Evolutionary robotics for satellite swarms

The MIT Spheres on board of the ISS are a potential test-bed for satellite swarm algorithms.
The MIT Spheres on board of the ISS are a potential test-bed for satellite swarm algorithms.

Is it possible to evolve the controllers of satellites in a swarm to bring about coherent swarm behavior? Does the evolutionary robotics approach have any advantages with respect to state-of-the-art control methods for satellites?

Study Description

Evolutionary robotics is a methodology in which a robot's controller is not designed by a human designer, but in which the controller is adapted to a task by an artificial evolutionary process. Typically, a neural network serves as the controller, with the evolutionary algorithm optimizing the network's parameters to the task. In this project, the evolutionary robotics (ER) methodology was applied to the control of satellites in a swarm. The intention was to do a full-round application of the ER methodology, incrementally moving from straightforward simulations to more complex ones, with a test with the spheres on the International Space Station as final goal.
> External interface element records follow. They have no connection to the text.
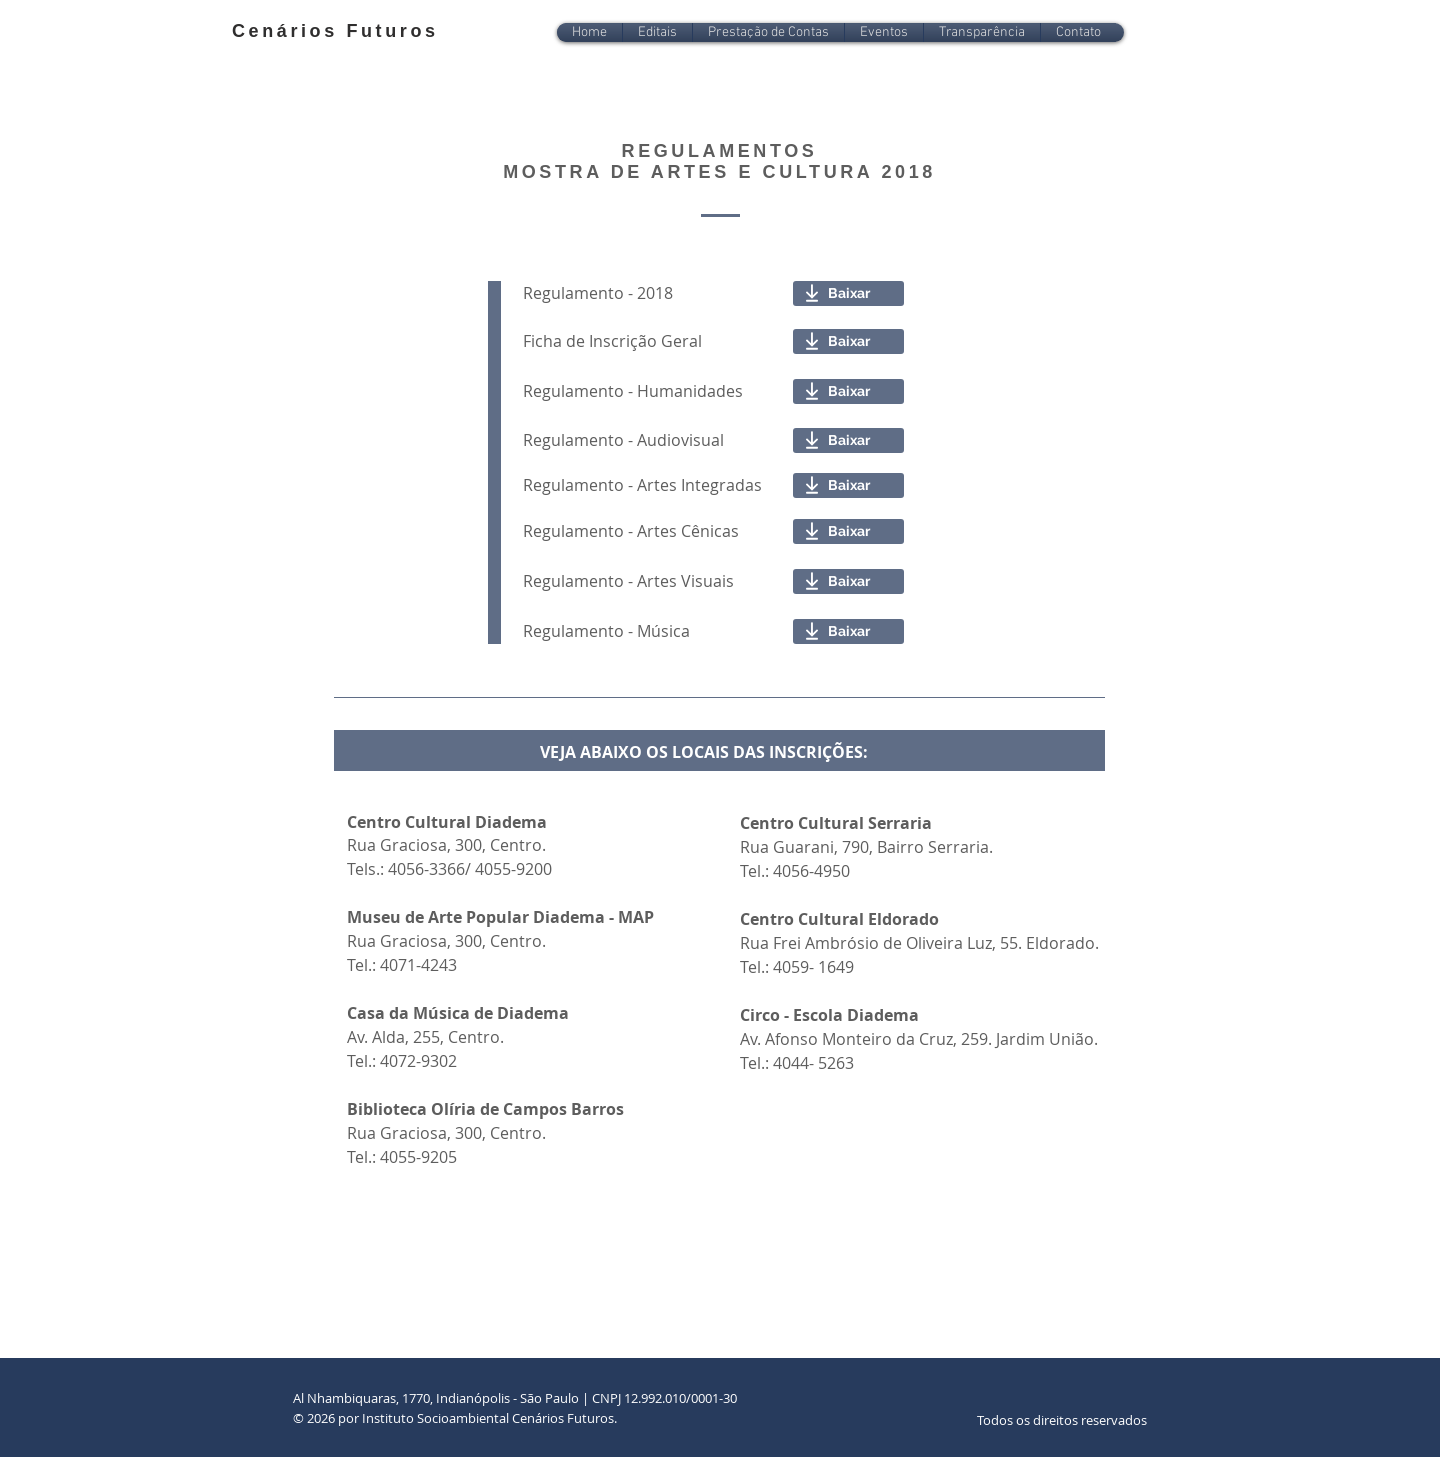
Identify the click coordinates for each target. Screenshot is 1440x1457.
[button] (657, 32)
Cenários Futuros (335, 31)
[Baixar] (848, 293)
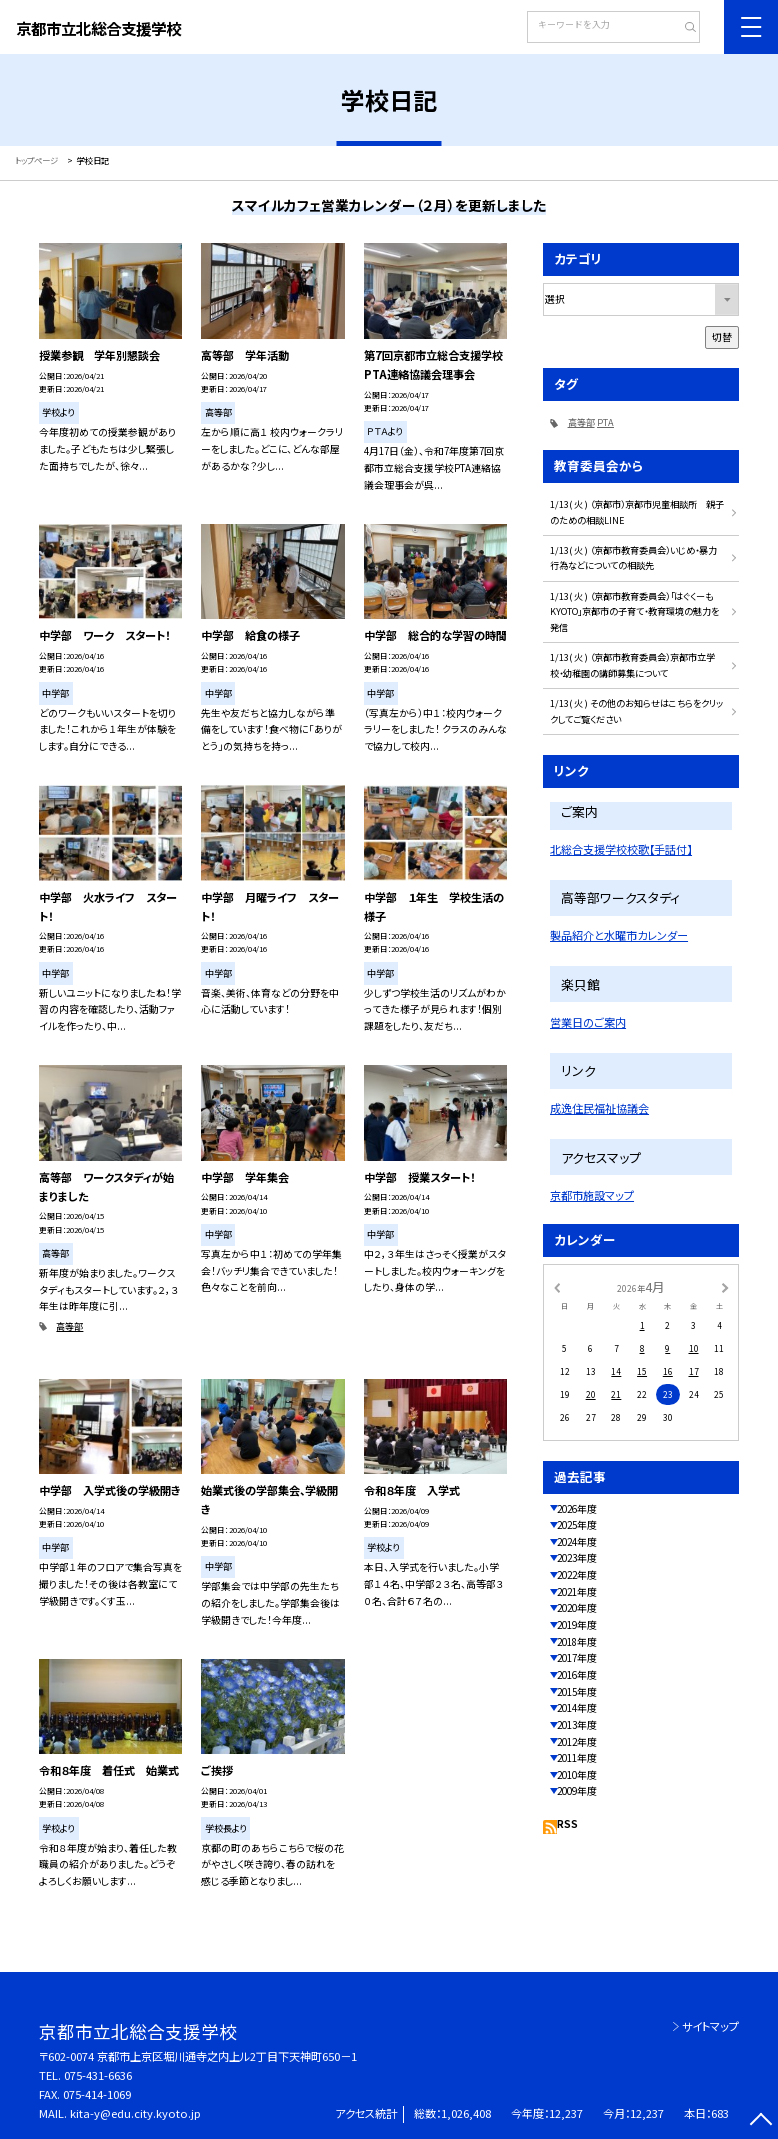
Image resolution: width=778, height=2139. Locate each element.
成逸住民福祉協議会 (599, 1108)
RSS (567, 1824)
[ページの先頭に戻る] (760, 2121)
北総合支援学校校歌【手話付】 (621, 849)
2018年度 (577, 1642)
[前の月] (557, 1286)
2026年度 (577, 1509)
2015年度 (577, 1692)
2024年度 (577, 1542)
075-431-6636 (98, 2075)
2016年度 (577, 1675)
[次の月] (725, 1286)
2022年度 (577, 1575)
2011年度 (577, 1758)
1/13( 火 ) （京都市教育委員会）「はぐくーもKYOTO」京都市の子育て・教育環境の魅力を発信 (634, 611)
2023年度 (577, 1558)
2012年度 (577, 1742)
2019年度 (577, 1625)
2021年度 (577, 1592)
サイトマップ (710, 2026)
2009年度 (577, 1791)
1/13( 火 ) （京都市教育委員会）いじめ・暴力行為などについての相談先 (633, 557)
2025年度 (577, 1525)
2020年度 (577, 1608)
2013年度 (577, 1725)
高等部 (69, 1326)
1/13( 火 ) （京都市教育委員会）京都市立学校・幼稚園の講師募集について (632, 664)
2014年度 (577, 1708)
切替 (722, 337)
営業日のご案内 (588, 1022)
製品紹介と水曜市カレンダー (619, 935)
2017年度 (577, 1658)
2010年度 (577, 1775)
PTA (605, 422)
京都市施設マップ (592, 1195)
As a first step, a straightforward kinematic simulation was used to evolve small feedforward neural networks for the task of reaching a specific formation. The evolved neural networks were able to reach such a formation with very high precision in the simulator. An additional network had been evolved for attitude alignment of the satellites, with equal success. As a subsequent step, the controllers had been tested in the MIT Spheres simulator, validating the results of the simpler kinematic simulations.

Outcome

Artificial Intelligence Peer reviewed article
An evolutionary robotics approach for the distributed control of satellite formations
Izzo, D. and Simoes, L.F. and de Croon, G.C.H.E.